On Tue, 18 Feb 2003, Randall Clague wrote:
> I think a total four man-hours per flight is not so much out of reach
> as out to lunch. Where did this figure come from?
That was umpteen zillion messages ago, you expect us to remember that far
back? :-)
It was arbitrary, and clearly something that would be feasible only as a
long-term goal. Still interesting to think about; extreme cases can show
you which way you should head, even if it'll be a long time before you
actually get there.
> When I take my car
> to Jiffy Lube for an oil change, it takes about a man hour to service
> my car and do the paperwork. Just refueling it takes over 1/10th of a
> man hour - and this is a vehicle with a 3% mass fraction.
Yep... but there's no reason why a bigger mass fraction would take much
longer. I don't know exactly how long it took to tank up a V-2, but it
wasn't lengthy.
> We talk a lot about wanting to emulate airline operations. OK, how
> many man hours does it take to turn around a 737? Two flight crew and
> two cabin crew * 15 minutes to clear the passengers is one man hour...
> ...We're up to 5 1/2 man
> hours, and we haven't even done any maintenance yet.

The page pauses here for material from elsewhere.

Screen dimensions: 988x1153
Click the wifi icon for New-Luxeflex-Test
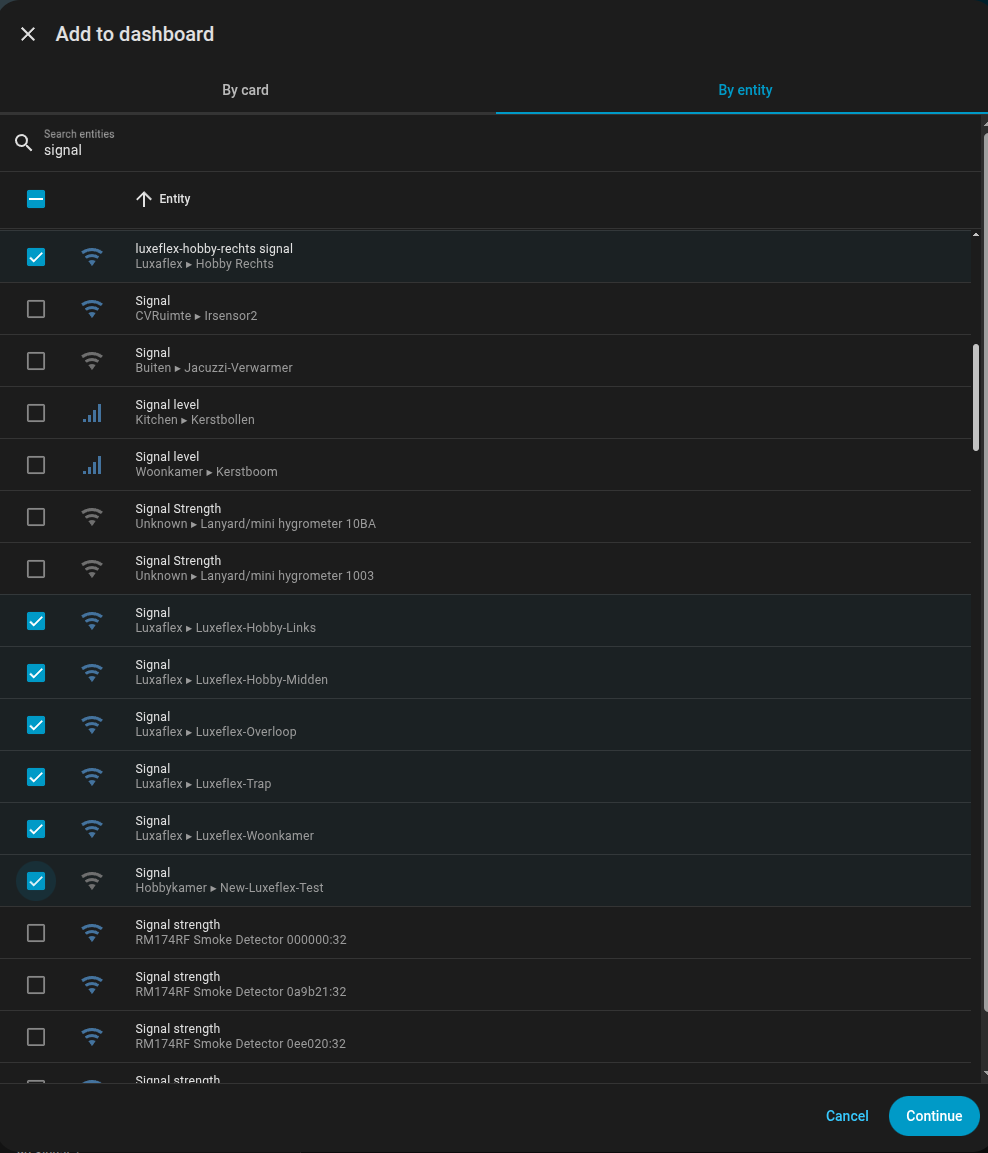point(92,881)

Careful here -- note that over half of that budget is passenger handling.
That's payload operations, done by the payload owner, not by the vehicle
operator. (The two roles may get muddled in the case of tourist flights,
but it's worth separating them for purposes of discussion.) The vehicle
operator just swaps out the payload pallet; what happens to it after that
is not his man-hours.
> ...even if
> we're dealing with fast turnaround cargo flights, prepping a (low
> margin) SSTO or mating a (high margin) TSTO are both going to take
> some minimum amount of time and effort, and I think that minimum will
> be well over four man hours.
I suspect that four man-hours is not impossible... eventually.
> And so what? The biggest driver of operations cost for a commercially
> developed RLV is debt service on the R&D budget...
Other things will start becoming significant eventually, when the
production runs start getting long enough to amortize R&D effectively.